Problem statement: Rewrite the data from the line containing "Screen dimensions: 1072x447" through the end of the data, renaming "dropdown" to "menu" and leaving everything else unchanged. Return only those lines.

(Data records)
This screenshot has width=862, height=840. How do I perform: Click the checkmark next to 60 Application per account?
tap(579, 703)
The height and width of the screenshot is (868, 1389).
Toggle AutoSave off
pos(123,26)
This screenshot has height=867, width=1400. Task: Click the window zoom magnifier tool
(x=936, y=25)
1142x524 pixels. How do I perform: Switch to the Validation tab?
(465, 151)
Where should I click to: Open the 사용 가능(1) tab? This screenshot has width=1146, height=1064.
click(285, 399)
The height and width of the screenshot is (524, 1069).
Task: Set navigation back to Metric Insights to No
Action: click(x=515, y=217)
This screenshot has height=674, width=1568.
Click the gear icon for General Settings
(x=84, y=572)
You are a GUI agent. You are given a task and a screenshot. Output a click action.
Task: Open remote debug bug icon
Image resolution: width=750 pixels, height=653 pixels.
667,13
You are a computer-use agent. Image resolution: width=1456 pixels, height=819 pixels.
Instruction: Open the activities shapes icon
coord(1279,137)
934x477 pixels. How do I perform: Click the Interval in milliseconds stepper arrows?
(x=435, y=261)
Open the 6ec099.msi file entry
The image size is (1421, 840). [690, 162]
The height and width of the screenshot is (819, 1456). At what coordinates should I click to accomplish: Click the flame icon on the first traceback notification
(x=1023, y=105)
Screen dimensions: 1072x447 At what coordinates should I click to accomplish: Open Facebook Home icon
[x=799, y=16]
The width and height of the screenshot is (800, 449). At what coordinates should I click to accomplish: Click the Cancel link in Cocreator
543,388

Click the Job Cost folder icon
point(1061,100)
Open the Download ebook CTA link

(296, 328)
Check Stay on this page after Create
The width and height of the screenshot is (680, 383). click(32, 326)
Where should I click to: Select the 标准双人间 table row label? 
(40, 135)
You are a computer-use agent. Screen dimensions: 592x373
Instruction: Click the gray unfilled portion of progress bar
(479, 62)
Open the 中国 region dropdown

Finished task:
Screen dimensions: 1072x447 At what coordinates should I click to accomplish: Open Facebook Home icon
[x=799, y=16]
The width and height of the screenshot is (800, 449). At what coordinates should I click to accomplish: Click the Cancel link in Cocreator
543,388

Click the Job Cost folder icon
point(1061,100)
Open the Download ebook CTA link

(296, 328)
Check Stay on this page after Create
The width and height of the screenshot is (680, 383). click(32, 326)
Where should I click to: Select the 标准双人间 table row label? 
(40, 135)
You are a computer-use agent. Screen dimensions: 592x373
Instruction: Click the gray unfilled portion of progress bar
(479, 62)
Open the 中国 region menu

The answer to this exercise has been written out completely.